*Yapılacak iş:*
Unutkan Ayna romanını anlatan yazıda "1915'in üzerinden geçen" sözlerinden "portresi çiziyor bize." sözlerine kadar olan bölümü, iki uçtaki sözler de dahil, kelimesi kelimesine yazın.

*Metin:*
* * * *

Aynanın unutamadığı Ermeniler...
1915'in üzerinden geçen yüz yılın ardından Ermeni kıyımını Türklerin gözünden anlatan, benim de birkaçını okuduğum onlarca roman yayımlandı. Okuduklarım arasında hem içeriği hem de dili, kurgusuyla beni çok etkileyen olmadı diyebilirdim, Unutkan Ayna'yı okuyana dek. Nisan ayında yayımlanan Unutkan Ayna'da Gürsel Korat uzun yıllar unutamayacağımız bir 1915 portresi çiziyor bize.
Gürsel Korat daha önce yazdığı romanlarla da İç Anadolu'yu diliyle, sesiyle, coğrafyasıyla ustalıkla anlatmış bir yazar. Bugüne dek genellikle Doğu'dan dinlediğimiz kıyımı Nevşehir'de yaşıyoruz bu kez. İç içe hep beraber yaşanan bir Nevşehir burası, Nevşehir'in merkezi Anadolu'nun birçok bölgesinin aksine dine, kökene göre mahallelere ayrılmamış. Kitapta birkaç kez söylendiği gibi sayıca çok da fazla değildir Ermeniler, “gavur niyetine kim varsa Rum”dur. Rumların nüfusu Ermenilerin on katıdır. Ermenilerin de Rumların da anadili Türkçedir, okula gidene kadar etnik dillerini öğrenmezler. O nedenle Teşkilat'ın buralara pek de dokunmayacağını düşünürler, özellikle de Papaz, Müftü gibi din adamları bu fikri sık sık dillendirmekte, Osmanlı'ya güvenmekte ve kıyım hikâyeleriyle panik yaşayan cemaati sakinleştirmeye çalışmaktadırlar.
12 Haziran 1915'te, gündoğumunda “Nevşehir'in tek çerçisi Boğos'u sabaha karşı vurdular.” cümlesiyle başlar roman. Önce çerçinin aklından geçen öylesine bir cümle olduğunu düşündürür yazar bize, sonrasında ise bu cümlenin doğrulanmasıyla anbean gerçekleşecek felaketlere yaklaşırız. Boğos en başta beliren varlığı ve hemen ardından yokluğuyla romanın en önemli düğümlerinden. Peşinden gelenlerle romanın kötüleriyle tanışırız, İttihat Terakki'nin önemli figürlerinden Miralay Ziya Bey Ermenilere duyduğu nefretin kökenlerinin derinlemesine işlendiği bir karakter. Makedonya'da tüm ailesini gömüp de gelen Miralay nefretini kime yönelteceğini şaşırmış bir katil aslında. Kendisiyle yapılanların yanlışlığını konuşmaya gelen Rum Papazını işgalle suçlamasının ardından “Biz Yunan değiliz, Rumuz... Onların yaptığı şeye sevinecek halimiz yok.” diyen papazı da, “Ben hiçbir Ermeni'nin ülkemize zarar verdiğini görmedim. Fikirler ayrı olabilir, başıbozuklar her yerde var. Birkaç gündür bu şehirde İslam'ın ışığı söndü.” diyen Müftü'yü de kovmaktan beter eder. Ona göre Rumeli'de İslam'ın ışığını söndürmeleriye başlamıştır her şey. Ziyaretçilerine anlattığı anısı da bunu destekler. Memleketi Ohri'de arkadaşı Yanko çocuğuna vaftiz babası olarak Ziya'yı seçmiştir. “Gelinin kız kardeşi vaftiz annesi oldu, ben de vaftiz babası... İşte... Kimsesizlikten, vaftiz babalığı edecek benden başka dost bulamayan Yanko, seneler sonra babamdan kalma evi ateşe verdi.” Bu nefret dolu konuşmalardan sonra Müftü de Papaz da olacakların durdurulamayacağını anlamışlardır. “Miralay'ın sözlerindeki 'siz' ve 'biz' ayrımını şimdiye dek hiçbir devlet yöneticisinden işitmemiştiler.” Ve hiçbirinin aklına o soruyu sormak gelmez: “Sizi Rumeli'nden Ermeniler mi sürdü?”

* * * *

*Ham veri:*
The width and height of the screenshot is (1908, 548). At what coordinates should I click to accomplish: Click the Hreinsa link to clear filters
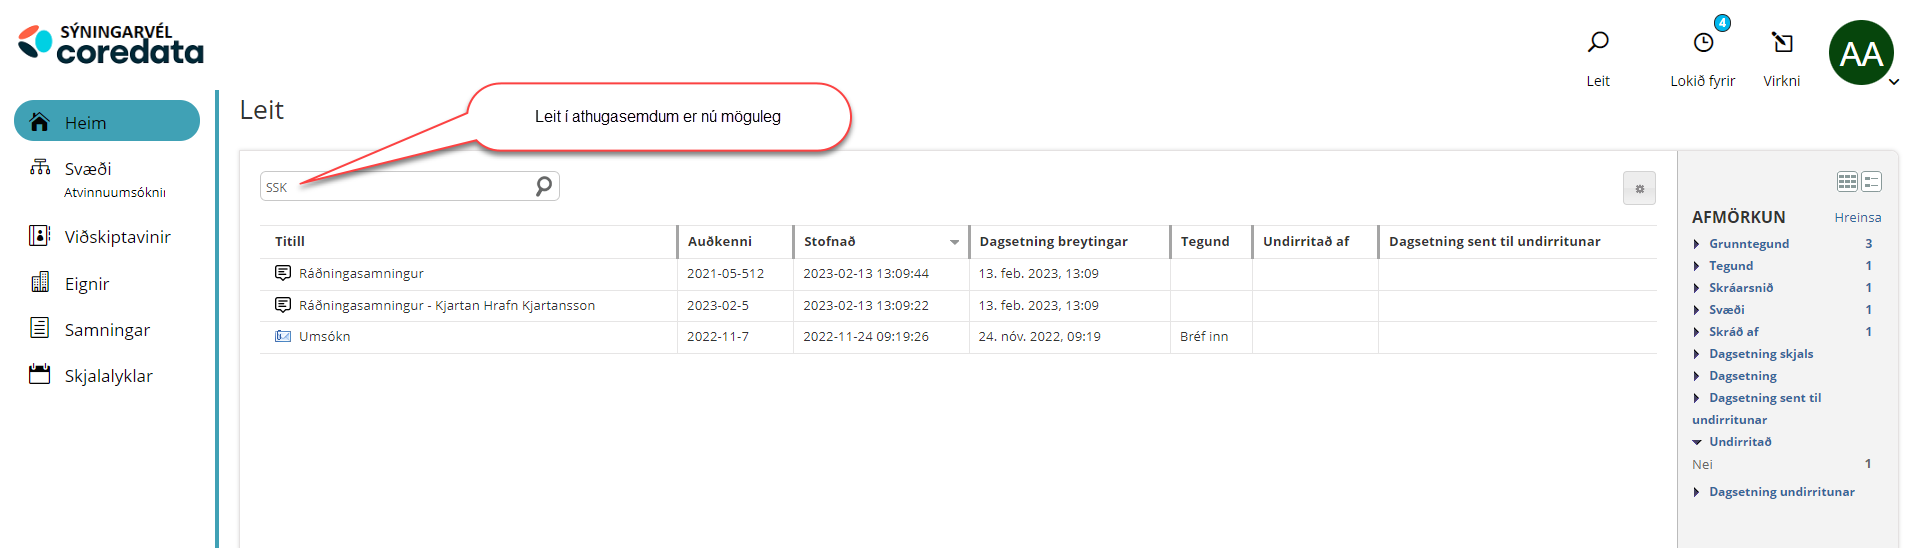pyautogui.click(x=1857, y=218)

* * * *

*Görevin çıktısı:*
1915'in üzerinden geçen yüz yılın ardından Ermeni kıyımını Türklerin gözünden anlatan, benim de birkaçını okuduğum onlarca roman yayımlandı. Okuduklarım arasında hem içeriği hem de dili, kurgusuyla beni çok etkileyen olmadı diyebilirdim, Unutkan Ayna'yı okuyana dek. Nisan ayında yayımlanan Unutkan Ayna'da Gürsel Korat uzun yıllar unutamayacağımız bir 1915 portresi çiziyor bize.